US 12,277,627 B1
Correction of ultrasound probe-induced metal artifacts in X-ray based imaging systems
Sathyathas Puvanasunthararajah, Logan Central (AU); Saskia Camps, Prangins (CH); Davide Fontanarosa, Bulimba (AU); Adriano Garonna, Geneva (CH); and Marie-Luise Wille, Jindalee (AU)
Assigned to Queensland University of Technology, Brisbane (AU)
Filed by Queensland University of Technology, Brisbane (AU)
Filed on Aug. 29, 2022, as Appl. No. 17/897,771.
Claims priority of provisional application 63/237,856, filed on Aug. 27, 2021.
Int. Cl.

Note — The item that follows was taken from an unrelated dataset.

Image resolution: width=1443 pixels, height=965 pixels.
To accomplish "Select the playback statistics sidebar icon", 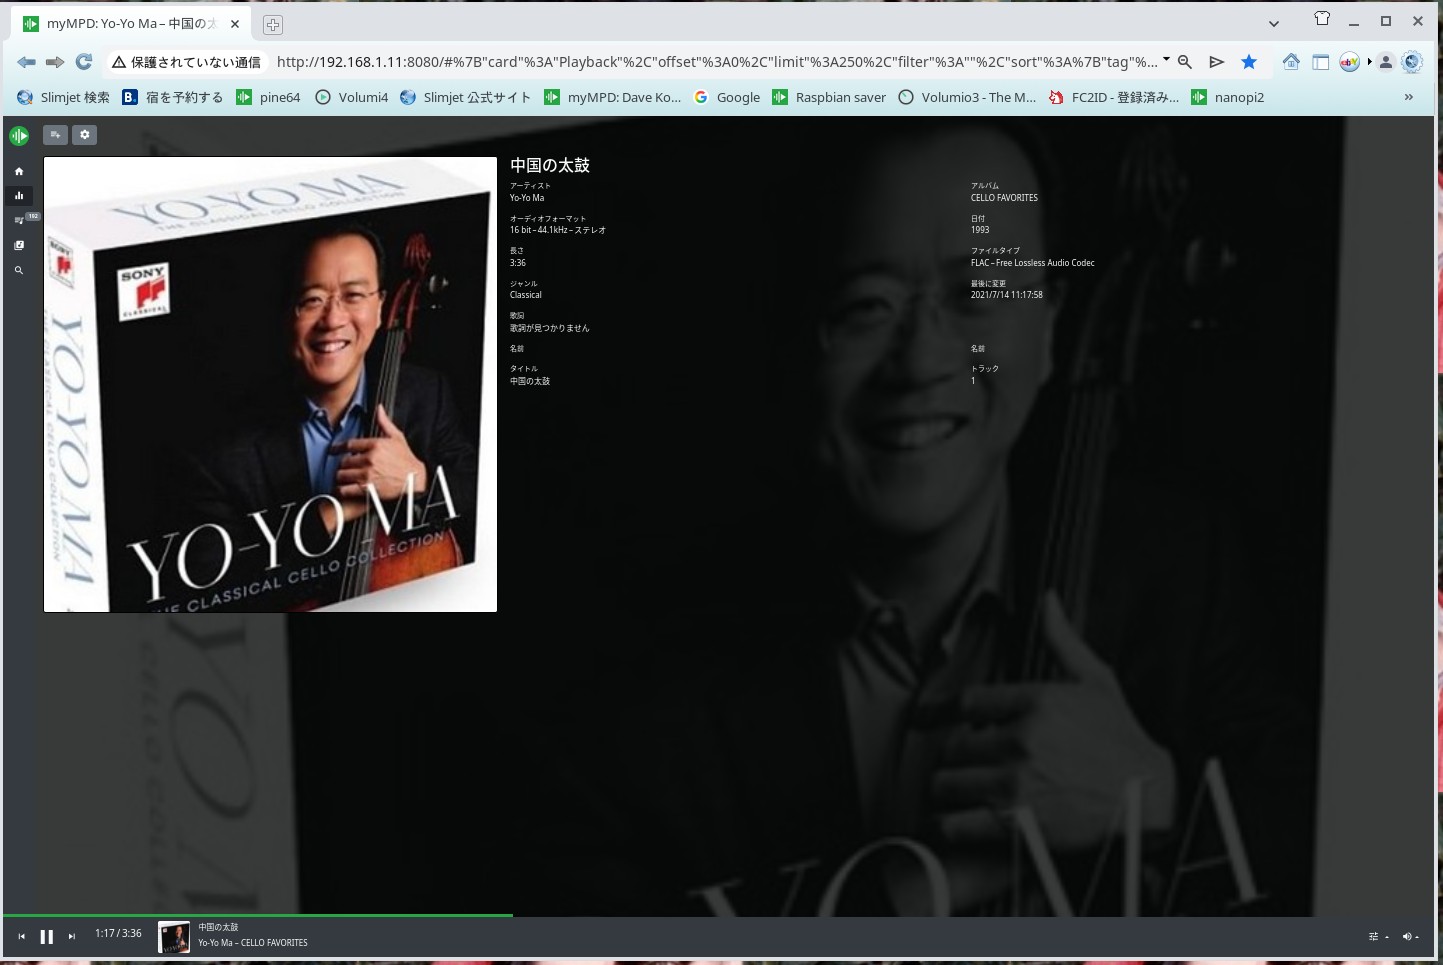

G06T 11/00 (2006.01); A61B 6/00 (2024.01); A61B 6/03 (2006.01); A61B 34/20 (2016.01); A61N 5/10 (2006.01)
CPC G06T 11/008 (2013.01) [A61B 6/032 (2013.01); A61B 6/4417 (2013.01); A61B 6/5258 (2013.01); A61B 34/20 (2016.02); A61N 5/103 (2013.01); G06T 2211/421 (2013.01)] 20 Claims
OG exemplary drawing
 
1. A system for correcting metal artifacts in an X-ray image of a subject, said system comprising:
a processor configured to:
obtain an original digital object corresponding to an original X-ray image with an X-ray based imaging system;
identify, within said original digital object, metal data associated with a device externally mounted to said subject to define a metal-only digital object;
generate a first tissue classified digital object from said original digital object;
incorporate a spatial relationship among adjacent pixels of said original digital object;
generate a metal-only sinogram from said metal-only digital object;
generate a first tissue classified sinogram from said first tissue classified digital object;
generate an original sinogram from said original digital object;
dilate and smooth said metal-only sinogram;
combine said metal-only sinogram, said first tissue classified sinogram, and said original sinogram to create an initial metal artifact reduction (MAR) digital object;
calculate differences of represented weighted linear attenuation coefficients between corresponding pixels of said original digital object and said initial MAR digital object;
identify pixels having said differences that are within a predetermined range;
designate said pixels identified in the step of identifying pixels as soft tissue on said initial MAR digital object;
generate a second tissue classified digital object from said MAR digital object;
generate a combined tissue classified digital object from said first tissue classified digital object and said second tissue classified digital object;
calculate mean absolute differences between corresponding pixels of said first tissue classified digital object and said second tissue classified digital object;
add said mean absolute differences with said first tissue classified digital object; and
generate a combined sinogram from said combined tissue classified digital object.